Sette note in nero: la Pasquetta tragica di Ciccio Fred Scotti
Fu un pioniere delle canzoni di malavita e lui stesso pregiudicato di piccolo calibro. Tenne banco con le sue stornellate, spesso composte in galera, finché non fini ammazzato…
È notte fonda. Sono le prime ore del 13 aprile 1971.
Francesco Scarpelli è nel vecchio pronto soccorso dell’Ospedale dell’Annunziata di Cosenza, dove l’ha portato un operaio a bordo del suo furgone.
L’uomo, un 37enne grande e grosso, è gravemente ferito da quattro proiettili.
« Ci’, chin’è statu?», Ciccio chi è stato?, gli chiede un infermiere che lo conosce. «’nu fissa», uno scemo, un povero coglione, risponde l’omone agonizzante.
Francesco Scarpelli non vedrà l’alba. Operato d’urgenza, spira alle 6,15 del mattino.

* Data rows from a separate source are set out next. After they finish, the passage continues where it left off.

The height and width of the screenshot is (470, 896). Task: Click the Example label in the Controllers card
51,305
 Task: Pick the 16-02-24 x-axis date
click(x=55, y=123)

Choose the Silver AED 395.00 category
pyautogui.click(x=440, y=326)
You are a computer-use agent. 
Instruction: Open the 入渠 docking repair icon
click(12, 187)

«Il ganzo di malavita era stato ucciso dallo scemo del quartiere», commenta Paride Leporace nel suo Cosangeles (Cosenza, Pellegrini 2021), in cui rievoca la vicenda.
Questo ganzo, a modo suo, è una celebrità: molti cosentini ne ascoltano gli stornelli e le tarantelle con cui si esibisce nelle bettole o alle fiere. I più lo conoscono col suo nome d’arte: Fred Scotti.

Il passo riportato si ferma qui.